A thrifter, as a fashion reseller is called in Johannesburg, he tapped into an online community and found a reseller in Britain offering one of the same necklaces. The Evae+ piece cost 120 euros ($136), but shipping it to South Africa cost an additional €70. He still decided to go for it.

When the necklace arrived — with its butterflies and dice charms, topped off with yellow smiley faces — it matched Mr. Pilane’s aesthetic and personality perfectly. “I’m such a happy guy,” he said.

Mr.

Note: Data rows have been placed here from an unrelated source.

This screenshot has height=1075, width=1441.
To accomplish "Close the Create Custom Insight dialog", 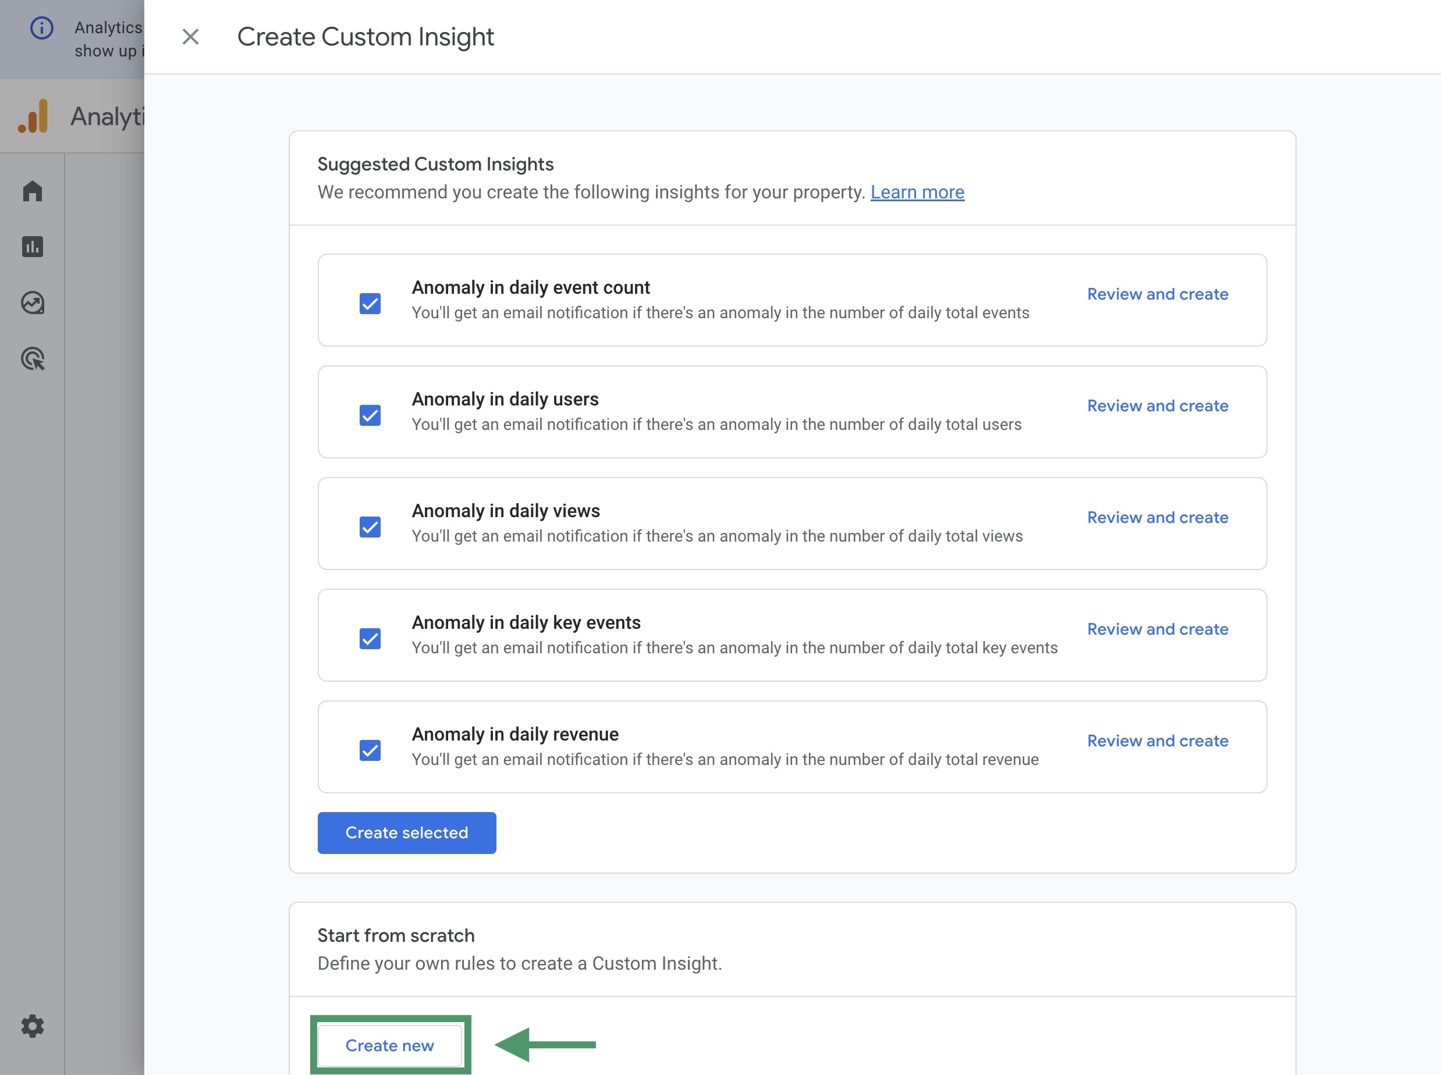I will point(191,37).
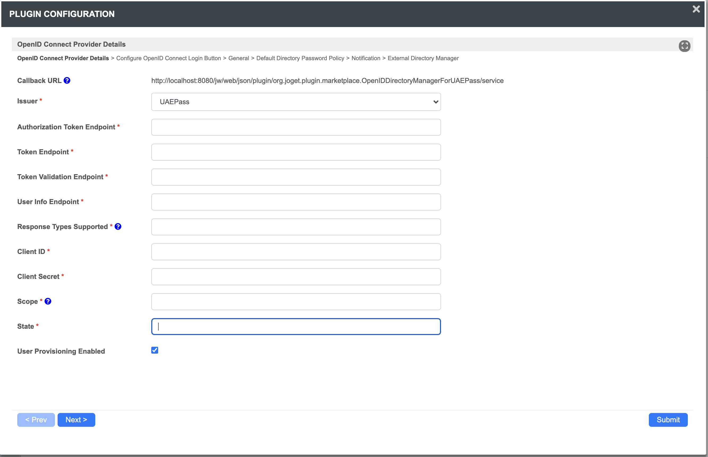The height and width of the screenshot is (457, 708).
Task: Close the Plugin Configuration dialog
Action: click(696, 9)
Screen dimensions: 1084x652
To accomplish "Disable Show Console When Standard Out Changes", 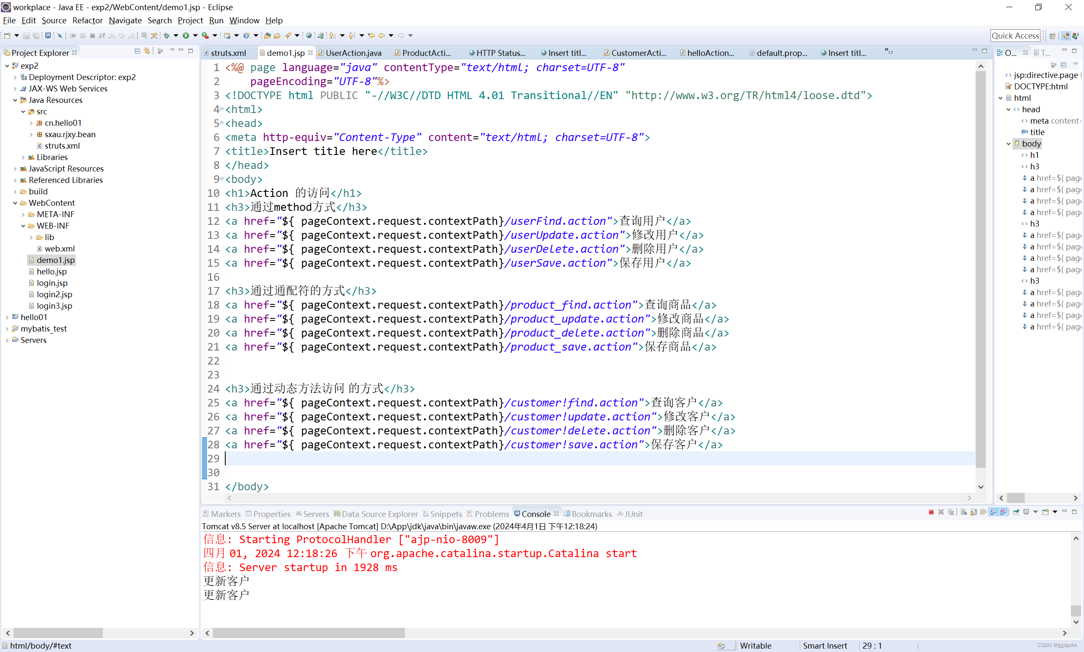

Pilane, 25, prefers to stack the necklace with other colorful, unexpected pieces, like bright beads or pearls, for a style that straddles street and high-end, and fits right into Maboneng, the trendy inner-city neighborhood he has called home since 2017.

He came to Johannesburg the year before, leaving the mining city of Rustenburg to study fashion before dropping out to focus on the city’s growing thrifting market. Now he spends his days in the city center, sifting through mountains of secondhand clothes that have been shipped in from the United States, Britain, China and Japan and selling them to everyone from students to professionals.

“You’re actually saving the world” by buying secondhand, he said, “because when you come to check all the harm that fast fashion is doing to the world, it’s just crazy.”

Gulshan Khan for The New York Times

Owner of Netsi Ethiopia Restaurant and importer

When Nesanet Abera Tumssa left Addis Ababa in 2005, her mother made sure she was carrying sand from the Patriarchate Monastery of Holy of Holies Mary, the church in the center of Ethiopia’s capital where Ms. Tumssa was baptized.

The sand is inside a pendant topped with a silver dome that has a picture of the Virgin Mary taped on the underside. Her mother “blessed me, to protect me,” said Ms. Tumssa, 43, and she now wears the pendant as a necklace.

South Africa was meant to be a stopover to Ireland, where Ms. Tumssa planned to study engineering. But she fell in love with Johannesburg’s frenzy and became part of the city’s large immigrant community.

Following in the footsteps of her mother, who runs a restaurant in Addis Ababa, Ms. Tumssa opened a restaurant that serves tourists and Johannesburg’s Ethiopian diaspora in search of a bottle of St. George’s beer. She also recognized that there was a market for Ethiopian coffee and cuisine, and now imports ingredients for the increasing number of Ethiopian restaurants around the city.

Despite the attacks on African immigrants that erupt in the city every few years, Ms. Tumssa is determined to share Ethiopian culture with its residents. Johannesburg can be “aggressive,” she said, but it is also “freedom.”